What can we do to de-stress politically?

Here are a few suggestions from your friends at Republican Coffee (and these are great tips no matter where your loyalty lies!):

  • Get involved. If you’re having a hard time stewing in your seat and feel like you could do more, then take action. Make calls, hand out fliers, find a polling station or volunteer to be part of a street team. These are all productive ways to channel your angst.
  • Set boundaries. If people begin talking about politics and you feel your anxiety levels going up, simply tell them, “I prefer not to discuss politics,” and leave the conversation at that.
  • Simply state facts. There is so much sensationalism and emotional turmoil that can surround politics. Don’t allow yourself to get wrapped up in it – stay calm and focused with just facts that you research and find on a candidate’s stance on issues important to you.
  • Take a break.

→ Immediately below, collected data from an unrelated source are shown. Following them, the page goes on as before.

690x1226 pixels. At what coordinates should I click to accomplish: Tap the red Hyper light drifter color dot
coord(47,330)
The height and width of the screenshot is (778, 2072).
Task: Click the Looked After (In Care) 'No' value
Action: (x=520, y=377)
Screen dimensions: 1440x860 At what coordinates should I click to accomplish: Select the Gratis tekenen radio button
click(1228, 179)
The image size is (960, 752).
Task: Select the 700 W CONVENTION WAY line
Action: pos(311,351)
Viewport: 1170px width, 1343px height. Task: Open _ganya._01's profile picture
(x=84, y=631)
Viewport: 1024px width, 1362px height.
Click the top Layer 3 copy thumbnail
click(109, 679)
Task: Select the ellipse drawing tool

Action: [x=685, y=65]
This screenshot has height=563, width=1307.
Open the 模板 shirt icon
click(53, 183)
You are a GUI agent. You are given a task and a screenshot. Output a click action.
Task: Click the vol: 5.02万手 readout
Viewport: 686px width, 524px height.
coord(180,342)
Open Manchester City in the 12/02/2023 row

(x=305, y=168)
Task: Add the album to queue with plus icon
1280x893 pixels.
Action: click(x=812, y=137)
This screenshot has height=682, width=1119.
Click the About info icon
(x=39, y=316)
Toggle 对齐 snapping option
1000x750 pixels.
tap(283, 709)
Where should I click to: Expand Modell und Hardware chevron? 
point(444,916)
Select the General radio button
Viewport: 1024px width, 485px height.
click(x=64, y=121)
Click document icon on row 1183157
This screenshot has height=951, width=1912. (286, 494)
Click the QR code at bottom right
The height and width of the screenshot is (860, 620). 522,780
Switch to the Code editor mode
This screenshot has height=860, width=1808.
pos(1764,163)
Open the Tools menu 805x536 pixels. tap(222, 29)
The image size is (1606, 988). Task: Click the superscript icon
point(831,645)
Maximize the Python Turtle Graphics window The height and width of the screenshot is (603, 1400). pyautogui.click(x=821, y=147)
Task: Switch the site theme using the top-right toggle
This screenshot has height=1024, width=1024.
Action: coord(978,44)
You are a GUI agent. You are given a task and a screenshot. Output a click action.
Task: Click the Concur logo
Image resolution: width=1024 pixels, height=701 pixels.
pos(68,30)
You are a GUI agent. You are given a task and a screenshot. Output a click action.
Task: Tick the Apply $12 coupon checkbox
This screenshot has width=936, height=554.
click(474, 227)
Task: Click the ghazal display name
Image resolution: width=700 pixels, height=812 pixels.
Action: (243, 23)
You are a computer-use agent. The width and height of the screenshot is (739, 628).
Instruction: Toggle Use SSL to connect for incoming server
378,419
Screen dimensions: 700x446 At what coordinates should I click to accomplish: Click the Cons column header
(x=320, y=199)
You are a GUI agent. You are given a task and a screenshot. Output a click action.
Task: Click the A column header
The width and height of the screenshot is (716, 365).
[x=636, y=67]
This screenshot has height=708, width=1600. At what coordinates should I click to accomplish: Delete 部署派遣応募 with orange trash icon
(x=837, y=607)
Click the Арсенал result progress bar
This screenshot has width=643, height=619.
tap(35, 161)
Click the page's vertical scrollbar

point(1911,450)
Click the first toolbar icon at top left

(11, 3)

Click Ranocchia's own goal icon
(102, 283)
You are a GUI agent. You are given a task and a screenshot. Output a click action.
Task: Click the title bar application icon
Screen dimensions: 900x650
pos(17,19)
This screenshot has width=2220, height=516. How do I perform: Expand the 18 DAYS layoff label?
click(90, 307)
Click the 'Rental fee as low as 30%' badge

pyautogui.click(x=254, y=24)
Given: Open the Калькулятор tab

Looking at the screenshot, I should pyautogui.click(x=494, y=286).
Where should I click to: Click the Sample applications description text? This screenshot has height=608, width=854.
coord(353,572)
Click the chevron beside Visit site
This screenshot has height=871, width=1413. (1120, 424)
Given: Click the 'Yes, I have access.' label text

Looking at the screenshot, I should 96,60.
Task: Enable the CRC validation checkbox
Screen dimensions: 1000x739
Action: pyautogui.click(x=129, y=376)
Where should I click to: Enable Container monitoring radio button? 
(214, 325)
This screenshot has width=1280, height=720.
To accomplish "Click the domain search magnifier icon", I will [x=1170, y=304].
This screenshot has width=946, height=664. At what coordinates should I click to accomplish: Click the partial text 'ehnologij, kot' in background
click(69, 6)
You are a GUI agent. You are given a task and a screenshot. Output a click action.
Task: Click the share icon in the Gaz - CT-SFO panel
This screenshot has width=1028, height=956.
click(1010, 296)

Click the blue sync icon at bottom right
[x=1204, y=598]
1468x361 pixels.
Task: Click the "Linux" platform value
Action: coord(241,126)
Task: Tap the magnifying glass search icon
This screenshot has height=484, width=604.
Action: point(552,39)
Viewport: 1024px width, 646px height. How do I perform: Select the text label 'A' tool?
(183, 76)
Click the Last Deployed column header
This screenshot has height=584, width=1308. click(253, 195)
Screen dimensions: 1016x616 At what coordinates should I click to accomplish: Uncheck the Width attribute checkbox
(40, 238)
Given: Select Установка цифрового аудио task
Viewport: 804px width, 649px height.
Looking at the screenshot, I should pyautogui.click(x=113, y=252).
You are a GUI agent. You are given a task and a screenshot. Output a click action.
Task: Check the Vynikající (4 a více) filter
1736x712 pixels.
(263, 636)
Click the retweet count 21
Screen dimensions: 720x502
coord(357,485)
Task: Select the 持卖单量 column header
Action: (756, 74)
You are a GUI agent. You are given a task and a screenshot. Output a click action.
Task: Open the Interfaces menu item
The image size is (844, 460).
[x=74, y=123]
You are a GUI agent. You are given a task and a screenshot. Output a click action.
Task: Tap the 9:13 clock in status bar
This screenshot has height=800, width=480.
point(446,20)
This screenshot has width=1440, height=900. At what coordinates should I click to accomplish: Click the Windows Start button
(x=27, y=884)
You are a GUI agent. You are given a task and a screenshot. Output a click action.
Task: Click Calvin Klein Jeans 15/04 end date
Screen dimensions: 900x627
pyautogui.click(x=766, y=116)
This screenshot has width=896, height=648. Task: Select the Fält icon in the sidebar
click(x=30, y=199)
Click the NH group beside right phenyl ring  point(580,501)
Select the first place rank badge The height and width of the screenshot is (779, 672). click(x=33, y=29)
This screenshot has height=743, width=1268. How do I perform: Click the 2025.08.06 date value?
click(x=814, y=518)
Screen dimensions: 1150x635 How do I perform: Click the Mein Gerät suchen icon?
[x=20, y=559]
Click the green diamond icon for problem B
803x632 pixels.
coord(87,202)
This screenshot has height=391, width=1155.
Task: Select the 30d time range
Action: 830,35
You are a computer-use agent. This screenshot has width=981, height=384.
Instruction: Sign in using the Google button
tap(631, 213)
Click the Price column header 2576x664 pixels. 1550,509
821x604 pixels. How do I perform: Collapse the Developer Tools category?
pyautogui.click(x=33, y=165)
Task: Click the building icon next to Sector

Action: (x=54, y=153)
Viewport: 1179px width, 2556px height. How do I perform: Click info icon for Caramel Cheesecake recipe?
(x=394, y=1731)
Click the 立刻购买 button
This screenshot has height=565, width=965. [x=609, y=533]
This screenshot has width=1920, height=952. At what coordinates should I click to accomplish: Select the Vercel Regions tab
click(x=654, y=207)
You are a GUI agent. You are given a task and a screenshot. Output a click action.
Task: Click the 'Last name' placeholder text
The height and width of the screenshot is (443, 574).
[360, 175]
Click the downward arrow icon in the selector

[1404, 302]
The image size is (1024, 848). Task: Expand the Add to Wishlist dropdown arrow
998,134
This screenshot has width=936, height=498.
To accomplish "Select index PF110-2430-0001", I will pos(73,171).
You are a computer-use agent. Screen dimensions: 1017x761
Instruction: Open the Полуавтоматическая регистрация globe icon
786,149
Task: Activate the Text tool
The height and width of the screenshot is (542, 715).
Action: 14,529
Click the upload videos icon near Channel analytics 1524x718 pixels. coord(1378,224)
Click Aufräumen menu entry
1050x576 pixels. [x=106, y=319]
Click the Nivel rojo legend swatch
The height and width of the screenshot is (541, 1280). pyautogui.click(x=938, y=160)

Unplug. Step away from your TV, phone, tablet, the newspaper, wherever you’re getting your political jolt from and just choose not to engage in it for a specific length of time. And then do it. You’ll feel better if you do!
  • Be proactive and actually exercise your right to vote. The last couple of elections have had the lowest voter turnout in recent American history. How disappointing. Making your vote count especially in this election can be a good way to put some anxiety to rest. Even if your candidate doesn’t win, you know you took part in the process and did what you could.
  • Plan a fun outing. Get a movie night or dinner date on the calendar with your significant other or friends, and just do something fun! Make everyone promise to not talk politics…and if you want to raise the stakes, whoever brings it up has to pay the bill.
  • Take a coffee break. You know we had to throw this one in there. J Spend a few minutes sitting with a fresh cup of hot coffee and really enjoy the moment. Take a few deep breaths. Allow your mind to wander to a place you enjoy visiting, be it the beach, the mountains, lakeside or in a big, bustling city. Allow yourself a few minutes to catch your breath before jumping back into whatever awaits.
  • Remember: there is life after the election. The hype building up to election day can make almost anyone insane. Regardless of who wins, our nation has been able to peacefully transfer power from one leader to the next for over 200 years, and we have to trust that the system our Founding Fathers put in place will still work to help us maintain status as one of the greatest countries in the world.

Need a break? Try some classic Reagan Roast from Republican Coffee. Now there's a roast you can believe in!

Need a break? Try some classic Reagan Roast from Republican Coffee 

(Sources: http://time.com/4299527/election-mental-health/, http://arstechnica.com/science/2016/10/this-horrid-presidential-election-has-52-of-voters-stressed-out/, http://www.cnbc.com/2016/10/14/election-anxiety-is-real-a-majority-of-americans-report-significant-stress-due-to-2016.html, http://www.huffingtonpost.com/jonathan-alpert/6-ways-to-keep-your-sanit_b_12558352.html)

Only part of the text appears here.